B也可能在回复了Yes给事务协调者的Prepare消息之后崩溃的。B可能开心的回复给事务协调者说好的，我将会commit。但是在B收到来自事务协调者的commit消息之前崩溃了。

这种情况,B就必须记住中间状态,在Prepare之前 (seata 的undo_log 就是这个作用)

如果B在发送完Yes之后崩溃了，当它重启恢复时，通过查看自己的Log，它可以发现自己正在一个事务的中间，并且对一个事务的Prepare消息回复了Yes。Log里有Commit需要做的所有的修改，和事务持有的所有的锁。之后，当B最终收到了Commit而不是Abort，通过读取Log，B就知道如何完成它在事务中的那部分工作~~

可能崩溃的地方是，B可能在收到Commit之后崩溃了。

b重启完, TC还是没收到ACK, 事务协调者会再次发送Commit消息。当B重启之后，收到了Commit消息时，它可能已经将Log中的修改写入到自己的持久化存储中、释放了锁、并删除了有关事务的Log

b 如果收到两次commit 信息。
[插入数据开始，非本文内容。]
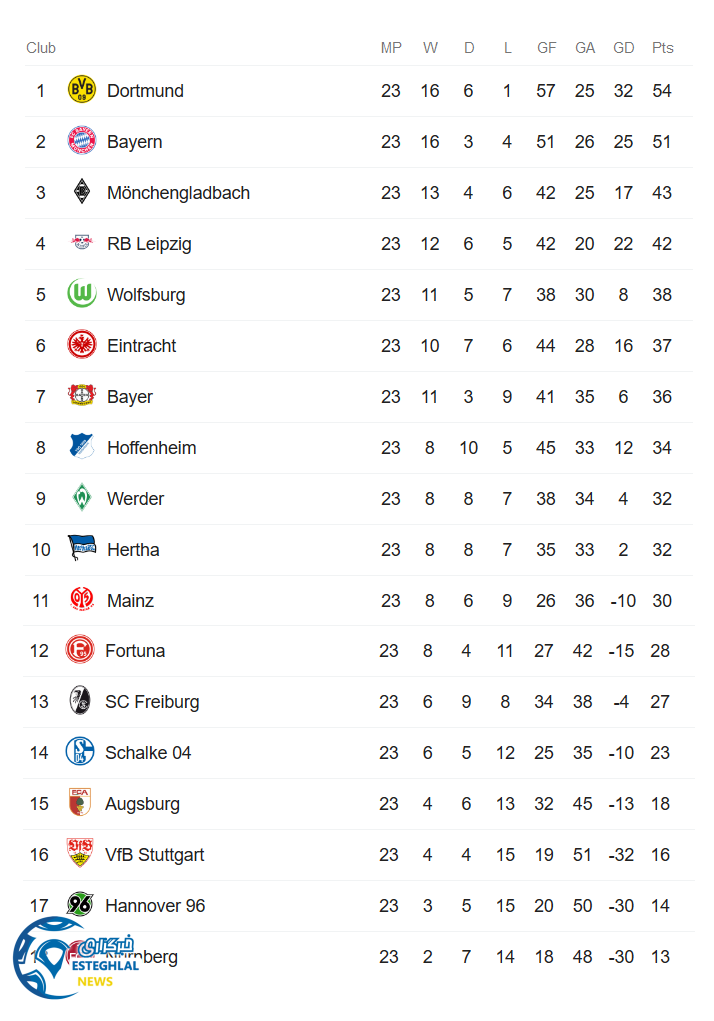Click the GD column header
This screenshot has height=1021, width=714.
[x=623, y=48]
对于一个它不知道事务的Commit消息(指第二次)，B会简单的ACK这条消息。

对于协调者,也可能出问题

如果事务的任何一个参与者可能已经提交了，或者事务协调者可能已经回复给客户端了，那么我们不能忽略事务。

比如TC 已经叫A 提交, 还没叫B commit的时候崩溃了, 所以协调者的崩溃时间点一定要清晰

事务协调者在发送Commit消息之前就崩溃了，那就无所谓了，因为没有一个参与者会Commit事务。
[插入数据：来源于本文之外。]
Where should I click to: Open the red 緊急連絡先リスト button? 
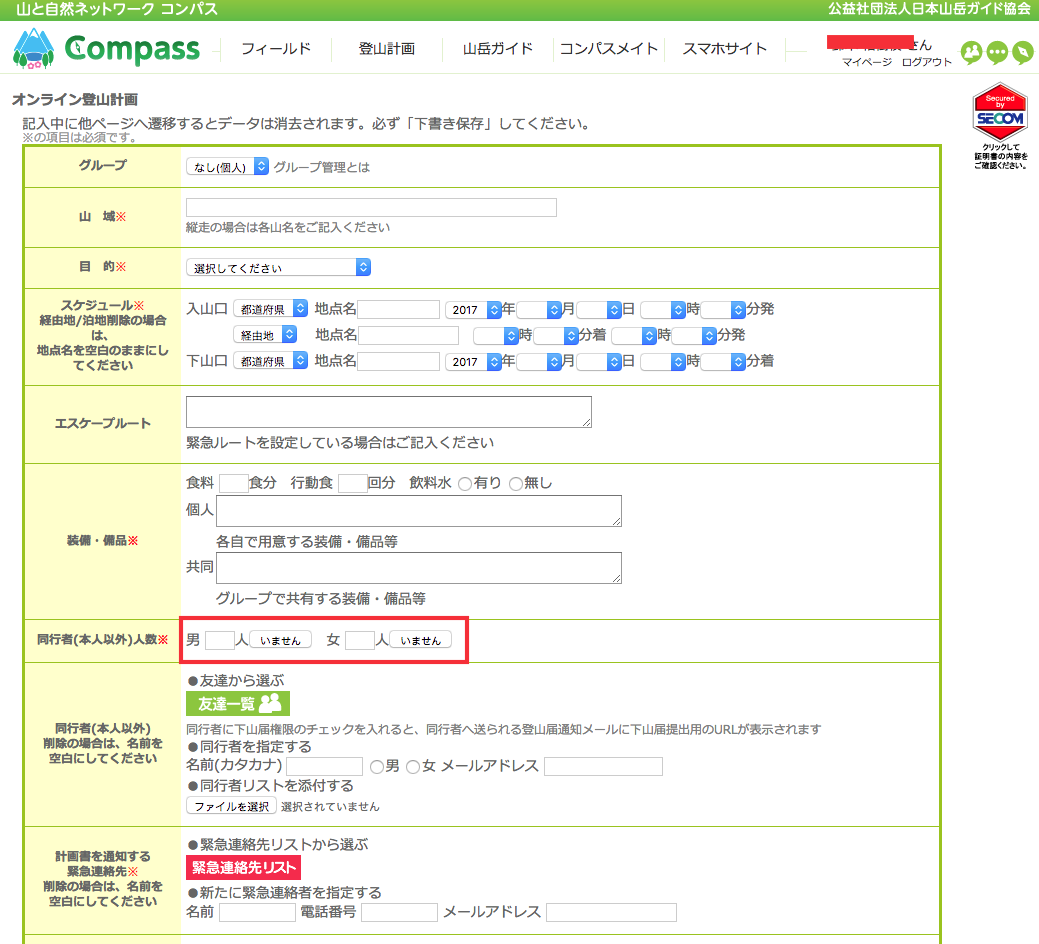pos(243,867)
如果事务协调者在崩溃前没有发送Commit消息，它可以直接Abort事务。事务的参与者会向事务协调者查询事务，事务协调者会发现自己不认识这个事务，它必然是之前崩溃的时候Abort的事务

如果事务协调者在发送完一个或者多个Commit消息之后崩溃，

那么就不允许它忘记相关的事务。这意味着，在崩溃的时间点，也就是事务协调者决定要Commit而不是Abort事务，并且在发送任何Commit消息之前，它必须先将事务的信息写入到自己的Log，并存放在例如磁盘的持久化存储中，这样计算故障重启了，信息还会存在。

事务协调者在收到所有对于Prepare消息的Yes/No投票后，会将结果和事务ID写入存在磁盘中的Log，之后才会开始发送Commit消息。之后，可能在发送完第一个Commit消息就崩溃了，也可能发送了所有的Commit消息才崩溃，不管在哪，当事务协调者故障重启时，恢复软件查看Log可以发现哪些事务执行了一半，哪些事务已经Commit了，哪些事务已经Abort了

这主要的服务器崩溃场景。我们还需要担心如果消息在网络传输的时候丢失了怎么办？或许你发送了一个消息，但是消息永远也没有送达

事务协调者发送了Prepare消息，但是并没有收到所有的Yes/No消息，事务协调者这时该怎么做呢？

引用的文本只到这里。